How do bees cling to flowers?

Most flowers have cone-shaped cells on the surface of the petal. These help bees grip complicated flowers. These cone-shaped cells are also present on simple flowers, which should be easy for bees to land on.
When flowers move in the wind it makes them attractive to pollinating insects. Flowers can also move when an insect lands on them, if they are on a long stalk. "So we wondered whether conical surface cells also help bees to grip simple flowers when they are blown about in the wind or move in other ways.

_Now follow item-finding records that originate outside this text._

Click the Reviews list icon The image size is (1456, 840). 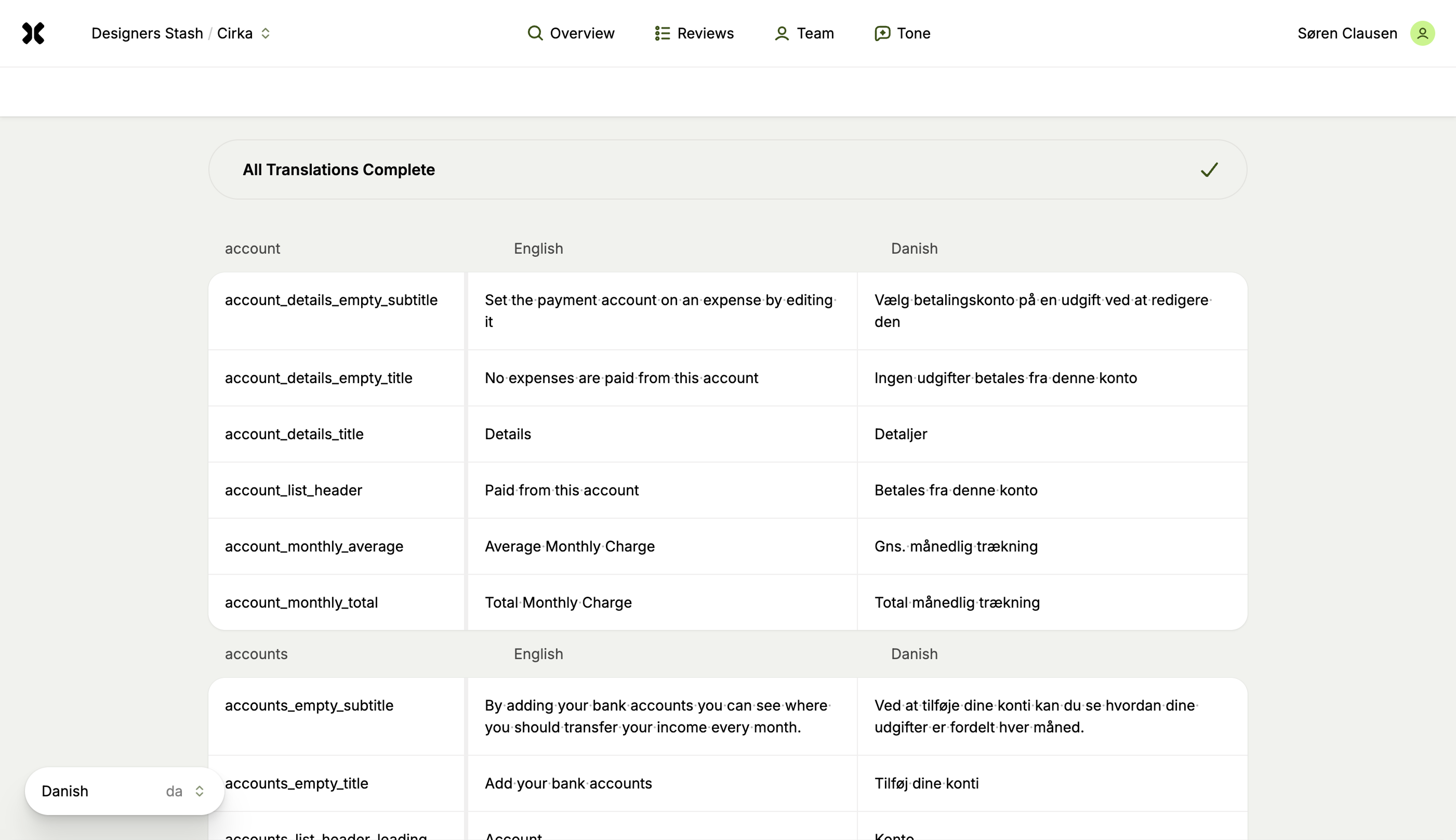pos(662,33)
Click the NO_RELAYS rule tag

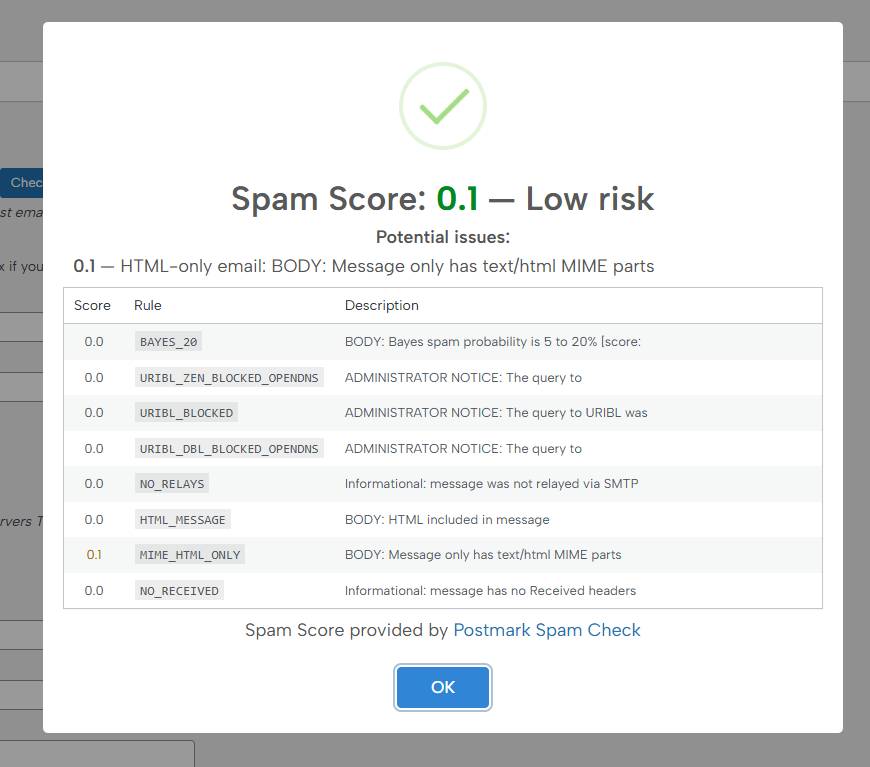point(172,484)
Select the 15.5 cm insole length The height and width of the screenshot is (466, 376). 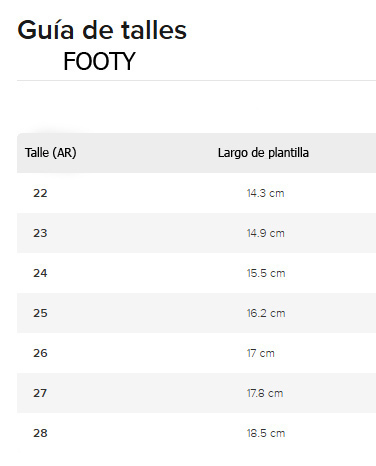(x=266, y=273)
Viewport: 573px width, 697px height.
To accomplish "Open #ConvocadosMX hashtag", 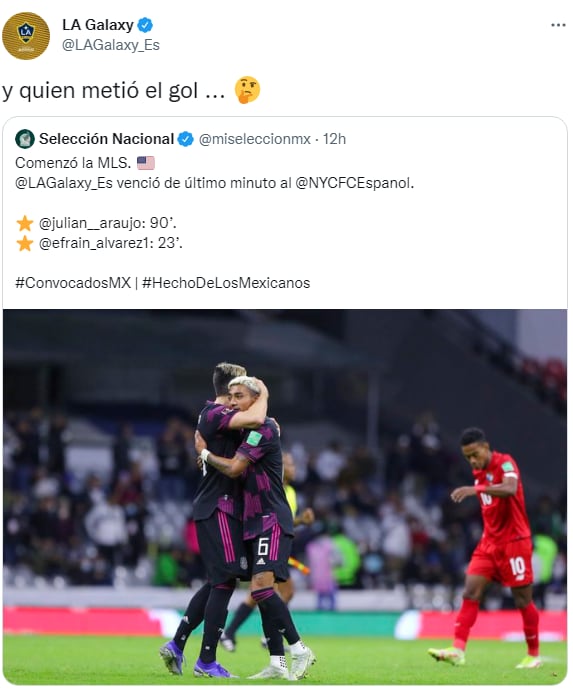I will (x=73, y=283).
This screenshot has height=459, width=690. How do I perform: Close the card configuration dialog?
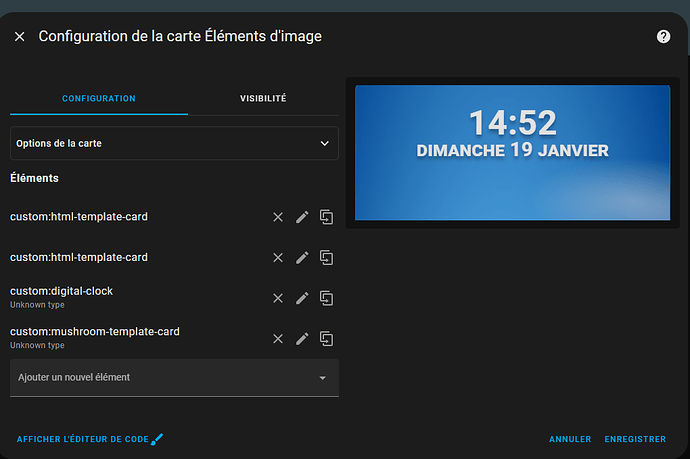point(20,37)
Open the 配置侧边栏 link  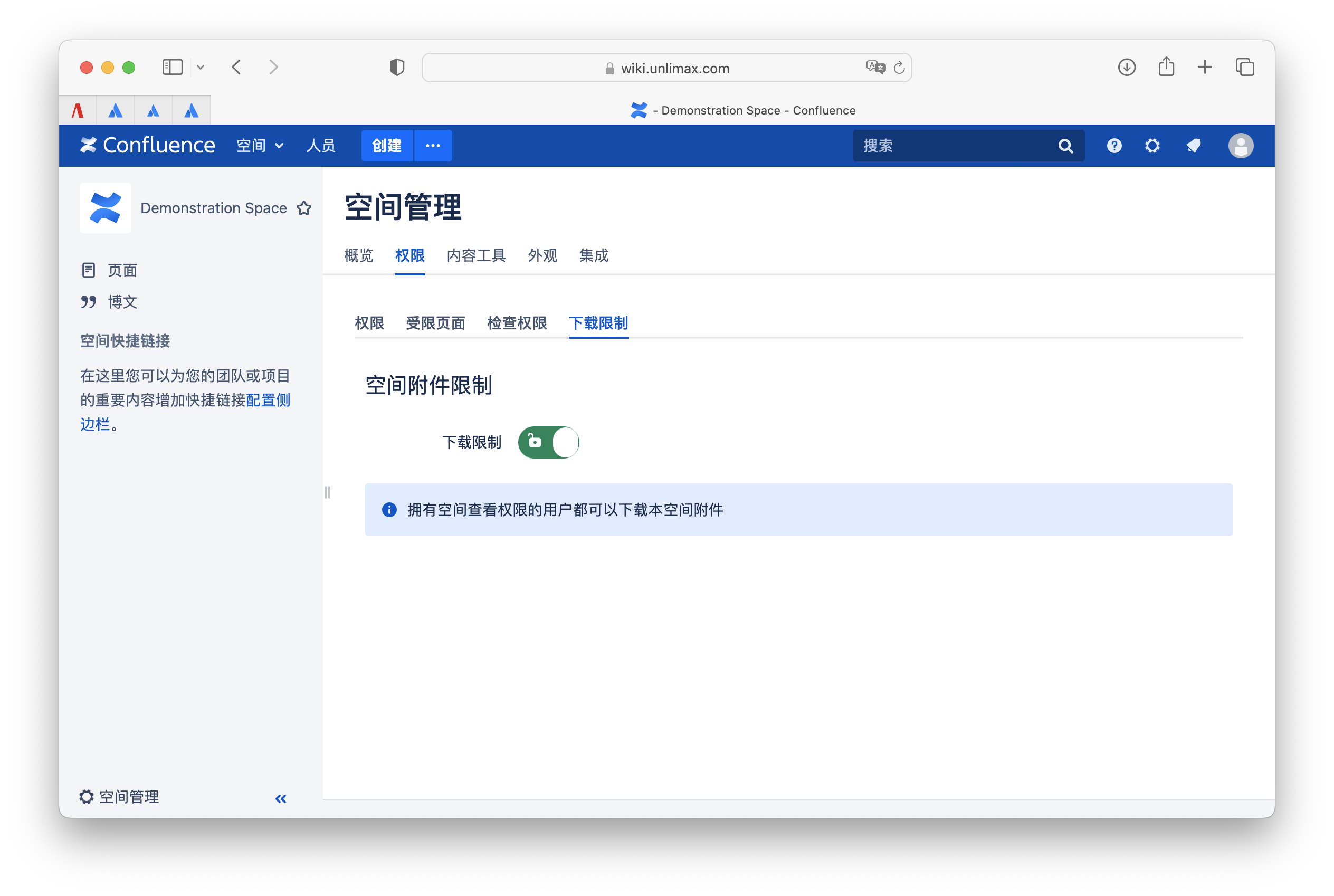[x=268, y=400]
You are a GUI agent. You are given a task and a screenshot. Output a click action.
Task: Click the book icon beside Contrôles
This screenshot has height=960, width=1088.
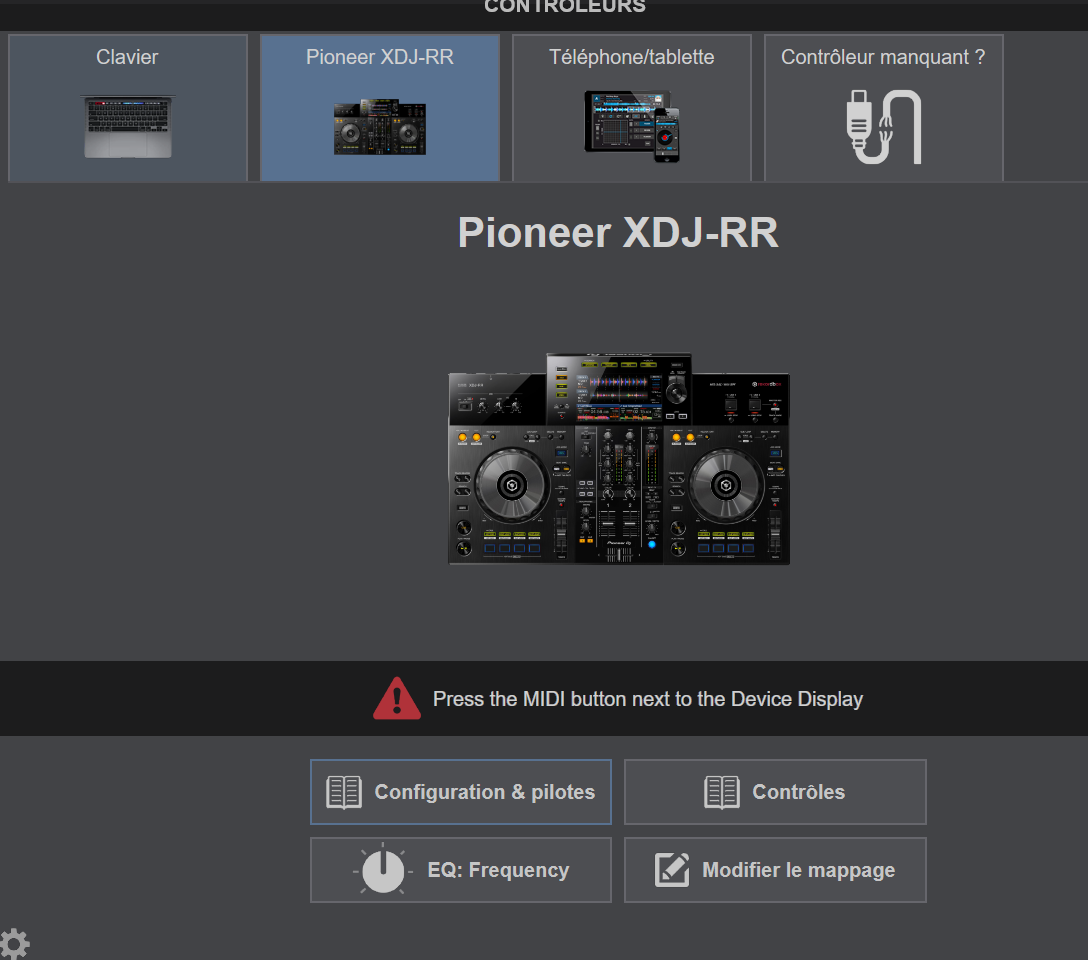722,792
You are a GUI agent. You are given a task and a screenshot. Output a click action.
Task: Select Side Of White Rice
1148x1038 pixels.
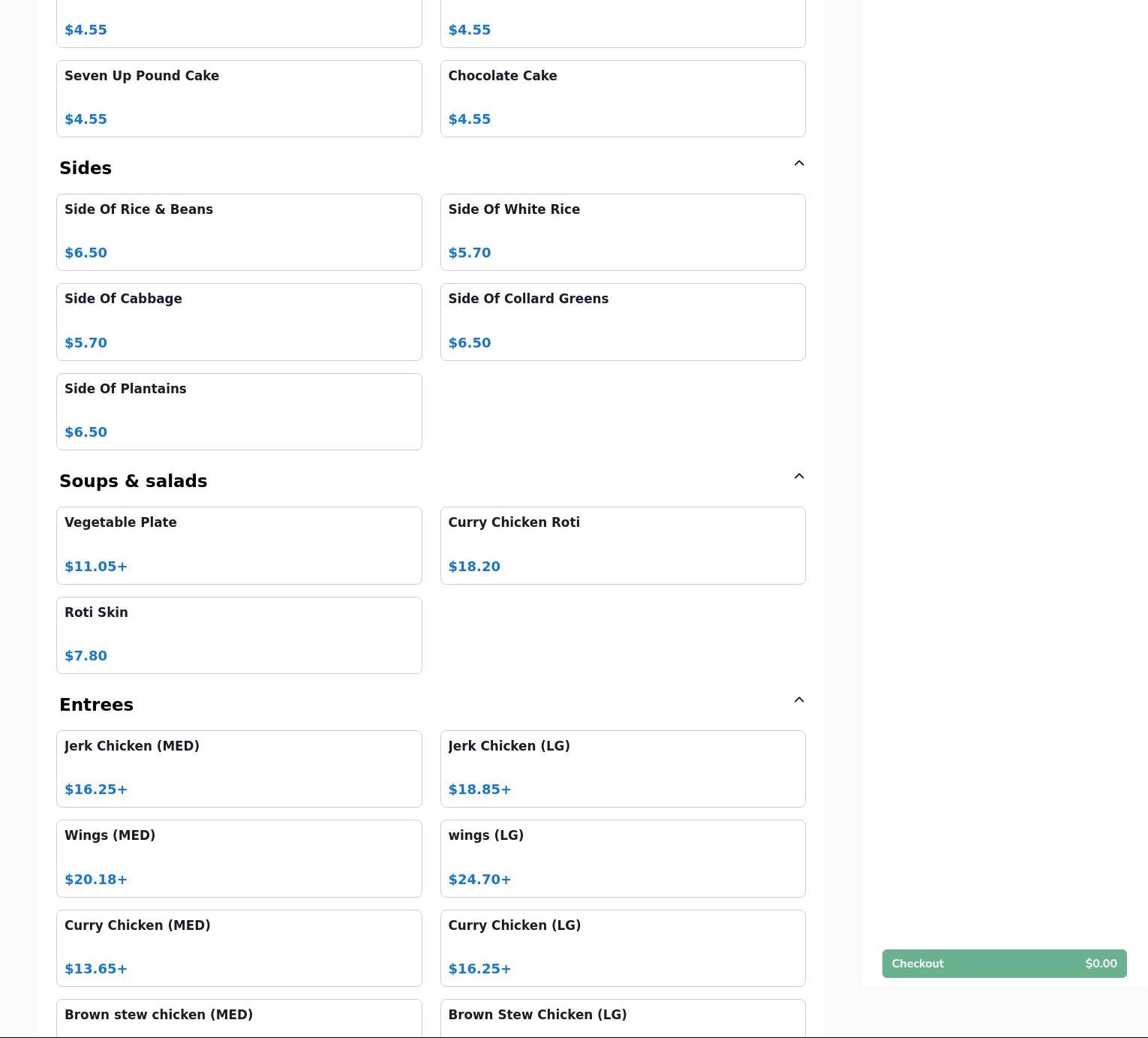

To test this idea we used the simple flowers of the common garden plant Petunia hybrida, and buff-tailed bumblebees, Bombus terrestris. We offered bees in a flight arena a choice of normal Petunia flowers (which have conical cells) or mutant Petunia flowers with flat petal cells. The bees preferred the flowers with conical cells. We then tested whether this preference still held if the conical-celled flowers were a darker, less attractive colour, and found that in this case the bees preferred the flat-celled flowers. This result suggests that grip is not a very important factor for a bee handling a Petunia flower. However, when we simulated a windy day by making the flowers move on a rotating platform, the bees strongly preferred the conical-celled flowers, whatever their colour. Their preference for the extra grip completely overcame their dislike of the darker colour.
From these results we can conclude that cone-shaped surface cells are important even in simple flowers because they help bees to grip the petal in windy conditions. This result goes some way to explaining why almost all flowering plants have cone-shaped petal cells."